When I Lost My Sense of Self Because of Chronic Pain
During the worst of my pain, I no longer had a memory of my body without pain, even in my imagination, and I couldn’t envision a pain-free future, even though I desperately desired it. I had forgotten who I was without pain, and I was scared of who I was becoming from the experience.
Pain had become so embedded in my body, my daily routines and my awareness, that this constant companion had become too familiar, like a terrorist and his hostage. Pain had been with me for so long that I wasn’t sure what would be left of me if and when it finally departed.
Would it take most of me with it? What would it mean about who I am if pain never left? Do I even know who I am anymore?
Rediscovering the Self After Pain
In order to find myself again and to re-engage with the “real” me (as opposed to seeing myself only as “the one in pain”), I had to disengage my self-image and feelings of self-worth from my experience of pain and my body’s limitations.
I worried that my injury, my pain, and my being in need of assistance had turned me into a weak and needy person.

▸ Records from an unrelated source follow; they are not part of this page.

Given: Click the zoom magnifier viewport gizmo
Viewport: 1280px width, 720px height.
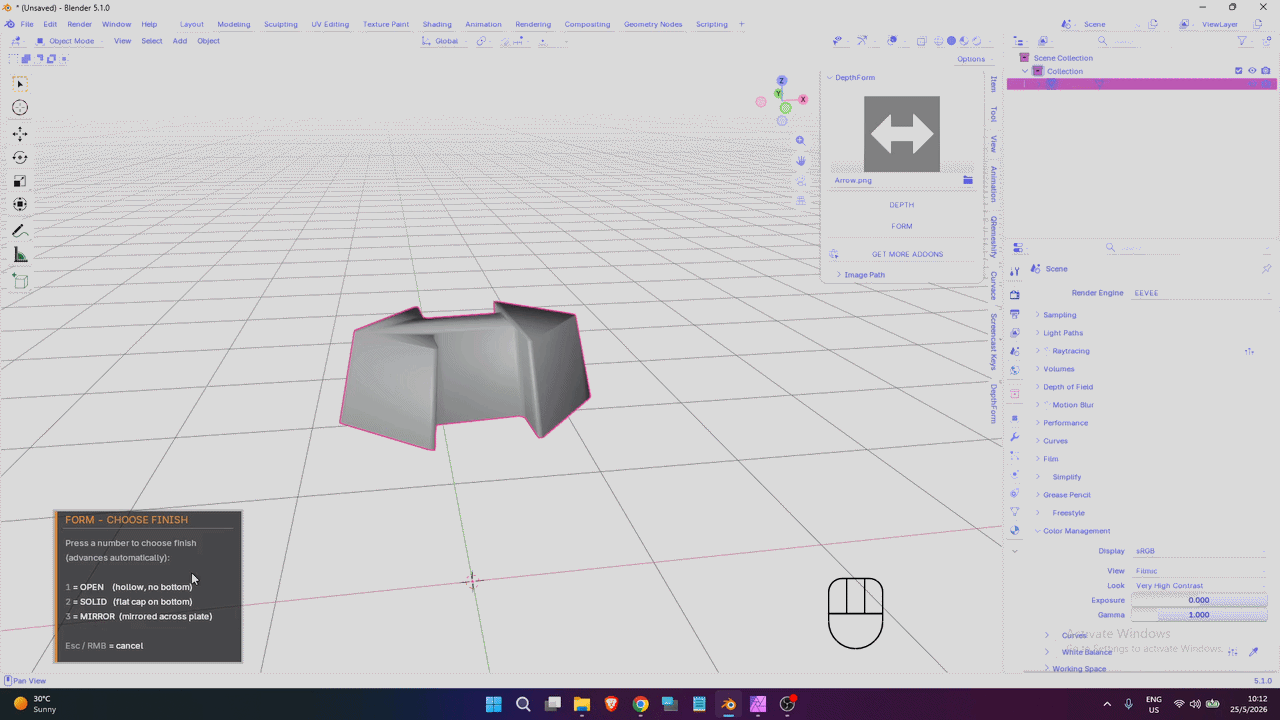Looking at the screenshot, I should coord(800,141).
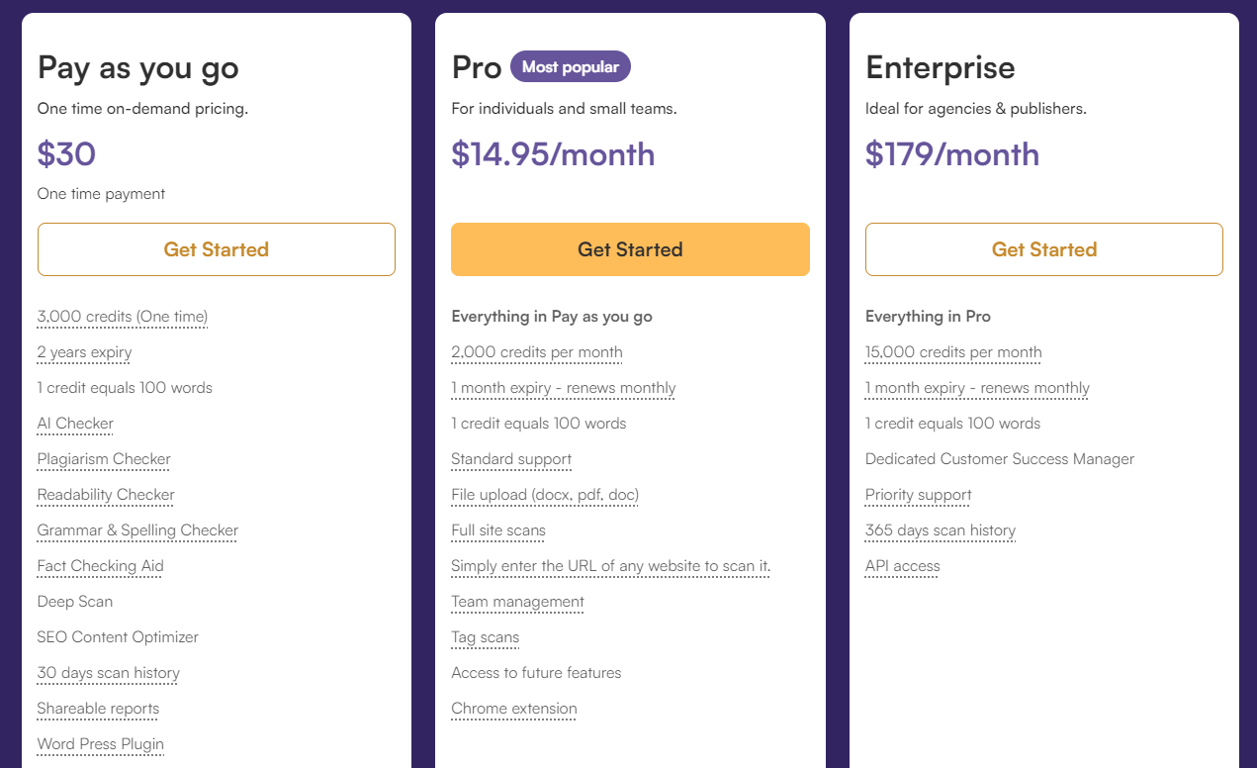Click the Chrome extension item

pyautogui.click(x=514, y=709)
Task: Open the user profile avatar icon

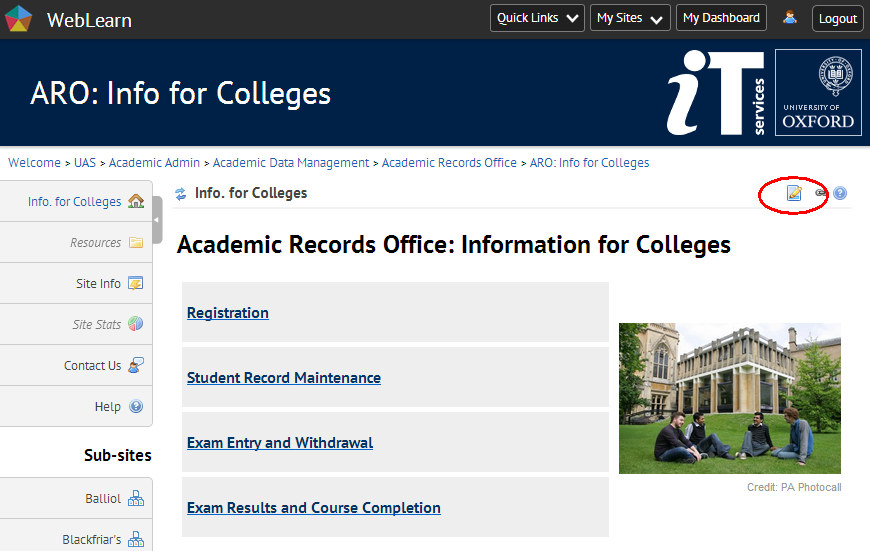Action: (790, 18)
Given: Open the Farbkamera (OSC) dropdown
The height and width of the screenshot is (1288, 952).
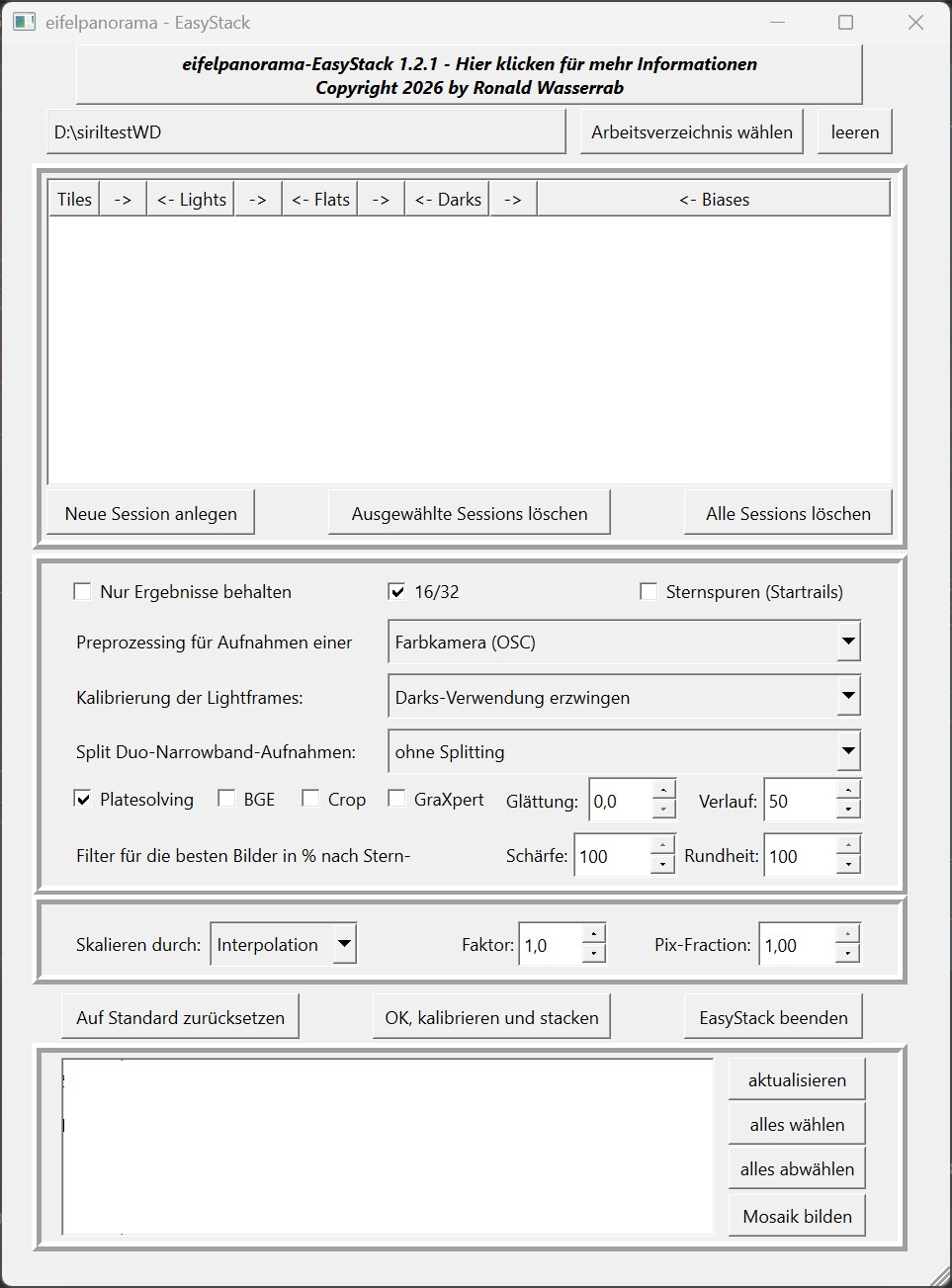Looking at the screenshot, I should 847,642.
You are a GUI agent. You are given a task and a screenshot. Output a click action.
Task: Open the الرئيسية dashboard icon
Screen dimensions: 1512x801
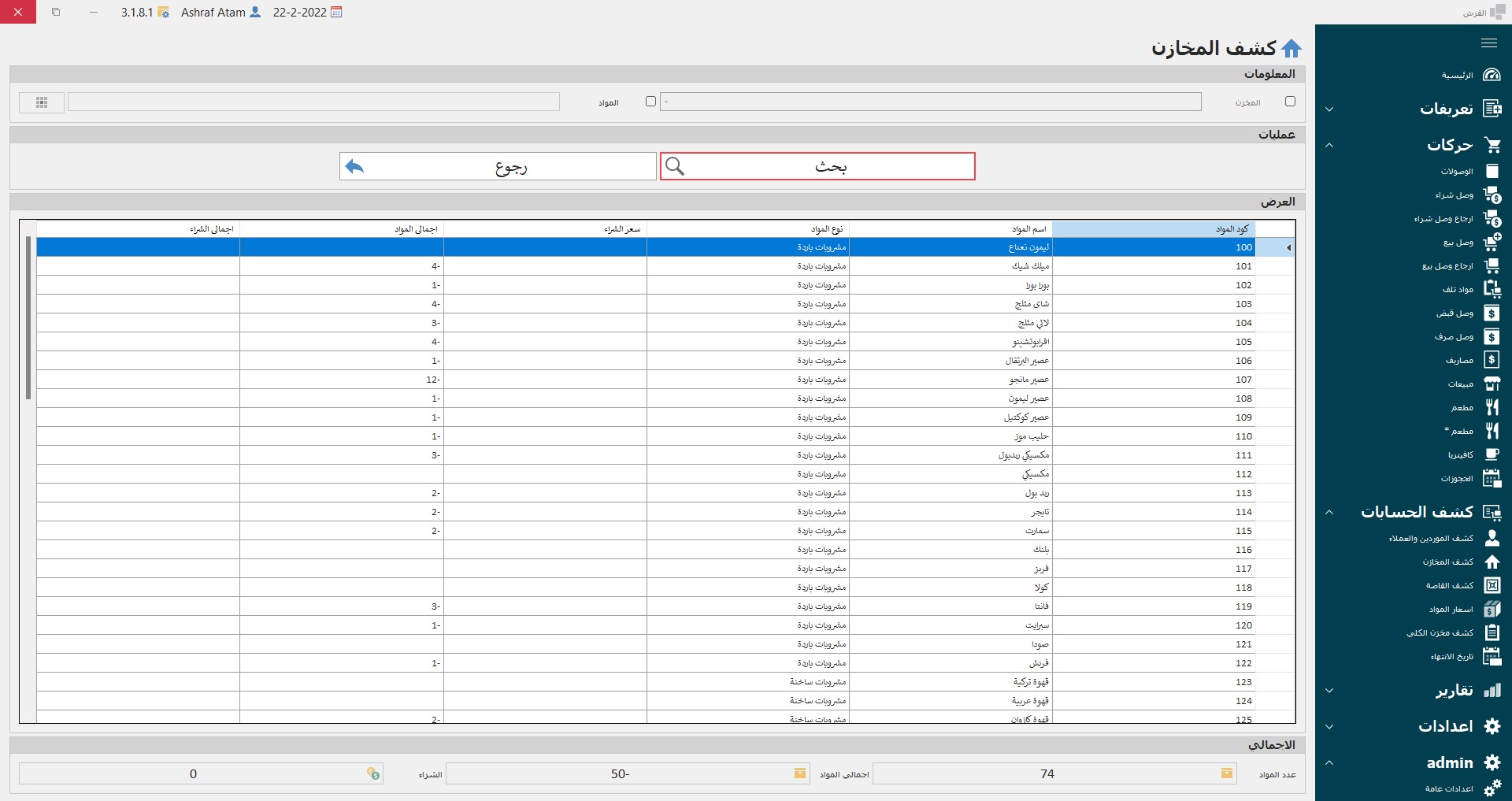point(1492,75)
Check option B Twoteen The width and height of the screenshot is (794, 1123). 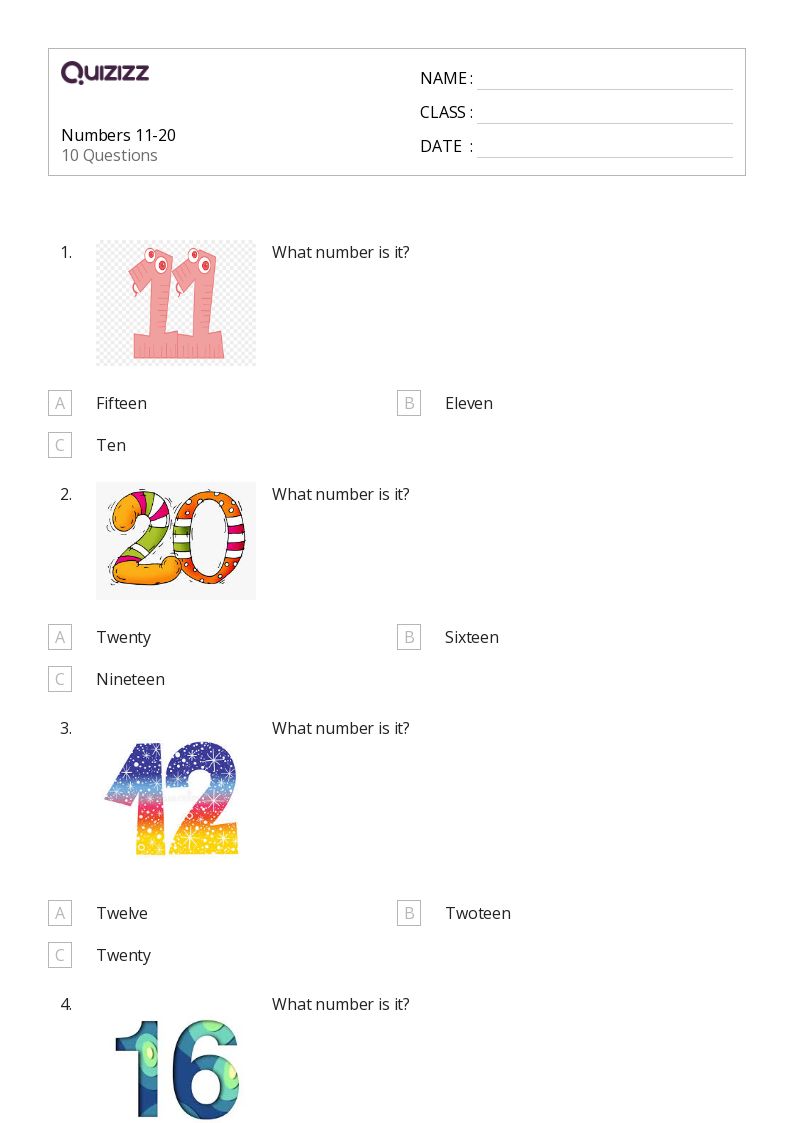pyautogui.click(x=409, y=913)
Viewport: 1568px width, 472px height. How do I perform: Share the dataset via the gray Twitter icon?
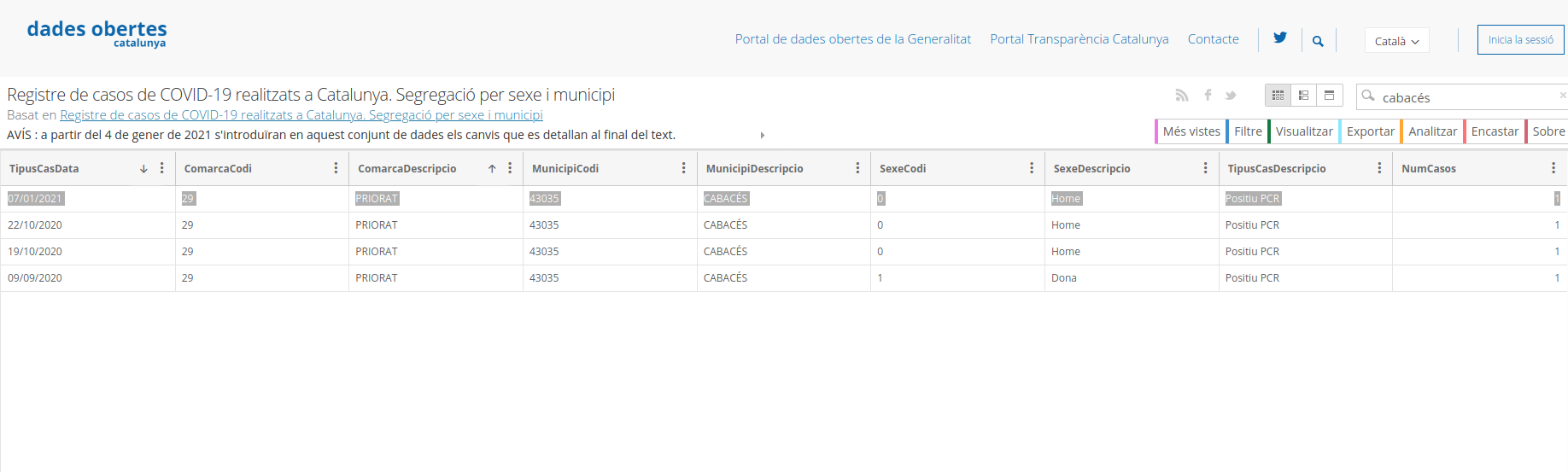[1231, 96]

I had to realize that just because my body felt weak, it didn’t mean I was weak as a person. Just because my body was in pain, it didn’t mean I had become the pain.
I realized that because I had been in pain for a long time, I had been living almost entirely in reaction to pain. I had allowed pain to become the organizing principle in my life, the central power. I had shifted all my choice making onto pain’s shoulders. After all, it seemed to rule everything.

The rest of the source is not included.